## YOUR ASSIGNMENT
What do the lines say from the start of the entries through the one containing "Task: Open the sig link for the tar.xz file"? Repeat them exactly.

## Stored data entries

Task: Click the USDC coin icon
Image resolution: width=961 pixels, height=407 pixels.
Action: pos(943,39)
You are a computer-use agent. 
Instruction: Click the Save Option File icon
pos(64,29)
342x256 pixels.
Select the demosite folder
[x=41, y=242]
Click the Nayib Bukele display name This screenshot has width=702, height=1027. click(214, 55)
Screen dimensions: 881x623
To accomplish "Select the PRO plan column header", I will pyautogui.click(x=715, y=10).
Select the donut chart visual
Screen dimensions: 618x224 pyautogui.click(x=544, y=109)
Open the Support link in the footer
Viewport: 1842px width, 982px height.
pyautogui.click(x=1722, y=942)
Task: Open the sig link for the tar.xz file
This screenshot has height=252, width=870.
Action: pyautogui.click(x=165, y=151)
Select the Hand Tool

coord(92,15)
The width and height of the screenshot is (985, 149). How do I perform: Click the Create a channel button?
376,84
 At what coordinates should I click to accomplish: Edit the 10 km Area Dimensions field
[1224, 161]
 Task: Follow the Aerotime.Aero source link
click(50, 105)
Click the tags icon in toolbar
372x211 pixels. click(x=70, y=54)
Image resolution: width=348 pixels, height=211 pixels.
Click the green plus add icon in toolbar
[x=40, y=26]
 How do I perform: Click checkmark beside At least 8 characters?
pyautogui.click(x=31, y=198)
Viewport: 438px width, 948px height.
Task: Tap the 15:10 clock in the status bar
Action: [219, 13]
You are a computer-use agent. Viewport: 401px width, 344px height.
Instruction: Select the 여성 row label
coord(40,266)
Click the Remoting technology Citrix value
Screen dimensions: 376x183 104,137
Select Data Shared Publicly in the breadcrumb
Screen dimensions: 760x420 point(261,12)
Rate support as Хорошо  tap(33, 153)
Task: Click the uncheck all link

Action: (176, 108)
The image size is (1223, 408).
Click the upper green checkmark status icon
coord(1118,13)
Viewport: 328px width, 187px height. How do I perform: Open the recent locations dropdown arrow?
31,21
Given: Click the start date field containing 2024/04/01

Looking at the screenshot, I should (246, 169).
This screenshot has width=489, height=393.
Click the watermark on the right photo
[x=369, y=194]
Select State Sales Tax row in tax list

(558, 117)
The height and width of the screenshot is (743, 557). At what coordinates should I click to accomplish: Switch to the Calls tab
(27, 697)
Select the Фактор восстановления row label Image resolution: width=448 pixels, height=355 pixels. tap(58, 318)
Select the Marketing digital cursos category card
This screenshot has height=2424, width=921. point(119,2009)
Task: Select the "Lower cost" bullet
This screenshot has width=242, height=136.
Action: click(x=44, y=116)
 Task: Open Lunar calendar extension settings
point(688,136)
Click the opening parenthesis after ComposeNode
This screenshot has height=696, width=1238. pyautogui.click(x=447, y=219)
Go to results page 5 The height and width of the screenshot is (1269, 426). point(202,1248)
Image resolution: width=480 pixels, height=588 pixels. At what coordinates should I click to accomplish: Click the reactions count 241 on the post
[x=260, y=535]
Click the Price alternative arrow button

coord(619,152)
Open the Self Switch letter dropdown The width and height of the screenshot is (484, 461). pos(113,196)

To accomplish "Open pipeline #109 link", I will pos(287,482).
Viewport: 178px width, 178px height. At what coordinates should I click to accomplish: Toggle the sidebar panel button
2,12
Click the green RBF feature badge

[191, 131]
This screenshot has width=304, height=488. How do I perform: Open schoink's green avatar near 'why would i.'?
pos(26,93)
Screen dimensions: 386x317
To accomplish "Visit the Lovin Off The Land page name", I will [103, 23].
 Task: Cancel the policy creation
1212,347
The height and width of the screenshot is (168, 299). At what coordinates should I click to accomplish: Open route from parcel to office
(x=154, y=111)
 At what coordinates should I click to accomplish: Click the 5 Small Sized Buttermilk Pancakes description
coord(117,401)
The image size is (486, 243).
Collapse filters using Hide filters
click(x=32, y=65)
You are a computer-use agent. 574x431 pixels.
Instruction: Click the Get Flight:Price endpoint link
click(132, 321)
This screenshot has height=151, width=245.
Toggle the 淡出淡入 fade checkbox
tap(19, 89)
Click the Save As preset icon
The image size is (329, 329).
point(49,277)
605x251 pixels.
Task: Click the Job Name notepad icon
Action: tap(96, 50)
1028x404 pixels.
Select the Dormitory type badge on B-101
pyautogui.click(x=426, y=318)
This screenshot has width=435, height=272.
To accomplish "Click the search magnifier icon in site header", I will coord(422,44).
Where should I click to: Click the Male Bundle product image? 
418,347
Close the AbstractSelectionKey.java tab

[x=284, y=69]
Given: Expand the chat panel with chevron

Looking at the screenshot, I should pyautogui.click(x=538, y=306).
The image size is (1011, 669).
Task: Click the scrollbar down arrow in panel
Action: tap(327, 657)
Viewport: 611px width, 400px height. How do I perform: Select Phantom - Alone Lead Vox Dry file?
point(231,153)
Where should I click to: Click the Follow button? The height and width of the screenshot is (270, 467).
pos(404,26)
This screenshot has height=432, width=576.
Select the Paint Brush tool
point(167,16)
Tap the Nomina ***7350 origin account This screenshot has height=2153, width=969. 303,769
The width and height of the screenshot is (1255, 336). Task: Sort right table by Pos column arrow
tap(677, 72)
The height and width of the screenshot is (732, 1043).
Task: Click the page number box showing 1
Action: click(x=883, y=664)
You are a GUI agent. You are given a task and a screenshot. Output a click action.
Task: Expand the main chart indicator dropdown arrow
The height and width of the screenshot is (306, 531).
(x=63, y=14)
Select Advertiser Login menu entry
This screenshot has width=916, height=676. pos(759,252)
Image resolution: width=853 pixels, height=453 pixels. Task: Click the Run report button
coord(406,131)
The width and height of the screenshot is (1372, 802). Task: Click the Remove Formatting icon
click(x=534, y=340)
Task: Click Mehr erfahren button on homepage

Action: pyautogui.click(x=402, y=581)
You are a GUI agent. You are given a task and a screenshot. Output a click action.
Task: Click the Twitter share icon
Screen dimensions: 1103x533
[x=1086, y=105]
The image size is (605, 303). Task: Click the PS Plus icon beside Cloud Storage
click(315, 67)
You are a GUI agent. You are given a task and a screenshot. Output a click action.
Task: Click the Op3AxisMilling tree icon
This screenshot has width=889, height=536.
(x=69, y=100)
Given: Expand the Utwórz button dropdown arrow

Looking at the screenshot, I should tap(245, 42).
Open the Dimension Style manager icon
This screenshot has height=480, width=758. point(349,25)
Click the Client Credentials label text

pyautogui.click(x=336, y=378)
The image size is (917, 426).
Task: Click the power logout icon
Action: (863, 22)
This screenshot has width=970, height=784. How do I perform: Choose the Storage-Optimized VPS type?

## SOLUTION
Task: Click the USDC coin icon
Image resolution: width=961 pixels, height=407 pixels.
Action: pos(943,39)
You are a computer-use agent. 
Instruction: Click the Save Option File icon
pos(64,29)
342x256 pixels.
Select the demosite folder
[x=41, y=242]
Click the Nayib Bukele display name This screenshot has width=702, height=1027. click(214, 55)
Screen dimensions: 881x623
To accomplish "Select the PRO plan column header", I will pyautogui.click(x=715, y=10).
Select the donut chart visual
Screen dimensions: 618x224 pyautogui.click(x=544, y=109)
Open the Support link in the footer
Viewport: 1842px width, 982px height.
pyautogui.click(x=1722, y=942)
Task: Open the sig link for the tar.xz file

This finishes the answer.